Asian genes in European pigs result in more piglets

Published on
July 22, 2014
By
Wageningen University, Animal Breeding and Genetics, Wageningen UR Livestock Research

Pigs which are bred commercially in Europe are found to have a highly varied mosaic of different European and Asian gene variants. The Asian genes in particular result in a large number of piglets in European pig breeds. In the latest issue of the science journal Nature Communications, researchers from Wageningen University explain that a number of important characteristics of European pigs have Asian origins. They previously demonstrated that the genetic diversity among commercial pigs is greater than within the existing populations of wild boar.

The pig we know today has a long history since the original independent domestication of the wild boar in Europe and Asia some 10,000 years ago. This domestication resulted in European and Asian pig breeds with very different characteristics and appearance. Modern commercial European pigs contain DNA originating from Asia. According to the researchers, the genetic diversity in commercial pigs is greater than in existing wild boar populations as a result.

Chinese pigs

The Wageningen research has demonstrated that different parts of the genome of commercial pigs are much closer to Chinese pigs than to European wild boar. 'At first sight that seems surprising because pigs in Asia and Europe were domesticated independently from one another around ten thousand years ago and you would therefore expect there to be no traces of Asian DNA in European pigs', says Professor Martien Groenen, under whose leadership the research took place.

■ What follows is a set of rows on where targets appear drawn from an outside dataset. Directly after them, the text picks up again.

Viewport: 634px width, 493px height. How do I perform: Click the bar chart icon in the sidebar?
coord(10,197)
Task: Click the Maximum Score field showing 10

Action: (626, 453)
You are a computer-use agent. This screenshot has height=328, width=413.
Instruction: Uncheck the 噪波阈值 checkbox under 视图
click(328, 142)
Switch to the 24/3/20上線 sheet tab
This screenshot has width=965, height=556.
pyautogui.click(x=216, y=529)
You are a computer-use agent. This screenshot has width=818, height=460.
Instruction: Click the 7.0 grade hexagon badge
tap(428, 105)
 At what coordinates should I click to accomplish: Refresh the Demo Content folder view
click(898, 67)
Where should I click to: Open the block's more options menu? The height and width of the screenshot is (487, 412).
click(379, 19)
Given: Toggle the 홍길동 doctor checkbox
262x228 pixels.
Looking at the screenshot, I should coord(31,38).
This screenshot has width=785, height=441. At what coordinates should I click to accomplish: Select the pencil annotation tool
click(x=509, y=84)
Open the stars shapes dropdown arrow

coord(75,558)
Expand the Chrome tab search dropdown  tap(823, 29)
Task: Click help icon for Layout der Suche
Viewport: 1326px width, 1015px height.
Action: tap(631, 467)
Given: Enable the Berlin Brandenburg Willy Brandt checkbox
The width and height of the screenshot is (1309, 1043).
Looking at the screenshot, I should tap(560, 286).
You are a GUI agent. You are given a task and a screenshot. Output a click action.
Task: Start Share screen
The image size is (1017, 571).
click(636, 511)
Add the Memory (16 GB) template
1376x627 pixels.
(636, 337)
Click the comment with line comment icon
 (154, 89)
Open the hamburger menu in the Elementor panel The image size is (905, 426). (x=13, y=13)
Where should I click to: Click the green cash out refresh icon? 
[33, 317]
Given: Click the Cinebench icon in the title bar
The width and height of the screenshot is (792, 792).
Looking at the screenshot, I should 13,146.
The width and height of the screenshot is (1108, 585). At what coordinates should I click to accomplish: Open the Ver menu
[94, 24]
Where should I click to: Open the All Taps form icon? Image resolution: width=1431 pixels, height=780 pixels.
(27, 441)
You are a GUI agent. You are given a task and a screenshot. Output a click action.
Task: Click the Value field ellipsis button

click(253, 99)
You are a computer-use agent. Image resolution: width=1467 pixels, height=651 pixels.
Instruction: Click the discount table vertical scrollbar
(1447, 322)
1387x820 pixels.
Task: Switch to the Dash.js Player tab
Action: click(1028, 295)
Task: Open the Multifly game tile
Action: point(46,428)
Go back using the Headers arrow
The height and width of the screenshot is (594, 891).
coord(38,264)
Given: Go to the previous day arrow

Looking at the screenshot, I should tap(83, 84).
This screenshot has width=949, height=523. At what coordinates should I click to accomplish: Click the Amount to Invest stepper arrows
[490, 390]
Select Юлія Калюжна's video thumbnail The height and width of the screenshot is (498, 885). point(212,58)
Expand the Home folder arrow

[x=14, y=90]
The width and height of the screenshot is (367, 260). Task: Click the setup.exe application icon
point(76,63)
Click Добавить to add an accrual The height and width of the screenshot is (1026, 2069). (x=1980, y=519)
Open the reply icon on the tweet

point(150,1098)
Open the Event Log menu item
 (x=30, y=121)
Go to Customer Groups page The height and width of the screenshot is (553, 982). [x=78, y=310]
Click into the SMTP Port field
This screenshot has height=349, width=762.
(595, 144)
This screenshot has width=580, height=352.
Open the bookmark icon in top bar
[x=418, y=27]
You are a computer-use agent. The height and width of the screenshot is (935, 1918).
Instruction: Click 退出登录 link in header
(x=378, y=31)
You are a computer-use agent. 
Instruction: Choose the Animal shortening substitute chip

In Nature Communications, he and his colleagues explain that the finding has its origin in the UK in the late 18th and early 19th centuries. This is because there was a strong rise in the demand for pork during the Industrial Revolution and pig farmers in the UK in particular saw that Asian pigs had characteristics they wanted to improve in their own pigs. In general, Chinese pigs were much more fertile and fatter than their European counterparts. So breeders imported a number of Chinese individuals around this time and crossed them with their own European pigs. The greater genetic diversity within the current commercial pig breeds is therefore the result of crosses between European and Chinese pigs around two hundred years ago.

Strong selection for characteristics such as fertility and fat production of the Asian pigs subsequently ensured that some pieces of Asian DNA are present at high frequency in the European pigs. An example is the AHR gene, of which many European pigs have the Asian version. Sows with the European gene have significantly fewer piglets than carriers of the Asian version.